• **SHORT PROBLEM 1**: In the passage on wireless video communication, which standard is the Scalable Video Codec an extension of?

Wireless video communication with portable devices has become the driving technology of many important applications such as personal communication, gaming and security. In this respect, both mobile communication protocols and video coding technologies have experienced rapid advances.

On the one hand, in the context of video coding technologies, several video compression standards have been developed within the past years such as MPEG-4 Part 10, H.264/Advanced Video Codec (AVC) or the most recent Scalable Video Codec (SVC). The purpose of the H.264/AVC project was to create a standard capable of providing good video quality at substantially lower bit rates than previous standards (e.g. half or less the bit rate of MPEG-2, H.263, or MPEG-4 Part 2), without increasing the complexity of design so much that it would be impractical or excessively expensive to implement. In a similar way, the Scalable Video Codec (SVC) has been developed as an extension of the H.264/AVC providing scalability aspects in the encoded video bitstream relying on a wide range of spatio-temporal and quality scalability. This higher flexibility comes also at the cost of an increased complexity or energy consumption.

• **INFORMATION SHOWN**:
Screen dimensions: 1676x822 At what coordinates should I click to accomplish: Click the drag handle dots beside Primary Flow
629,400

* * *

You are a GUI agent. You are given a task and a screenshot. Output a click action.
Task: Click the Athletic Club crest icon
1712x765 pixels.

• **SHORT PROBLEM 2**: From the listing, quote the lines beginning with the one that contains "You are a GUI" and continuing through the one that contains "1712x765 pixels.", both included.

• **COMPLETE RESPONSE 1**: H.264/AVC

• **COMPLETE RESPONSE 2**:
You are a GUI agent. You are given a task and a screenshot. Output a click action.
Task: Click the Athletic Club crest icon
1712x765 pixels.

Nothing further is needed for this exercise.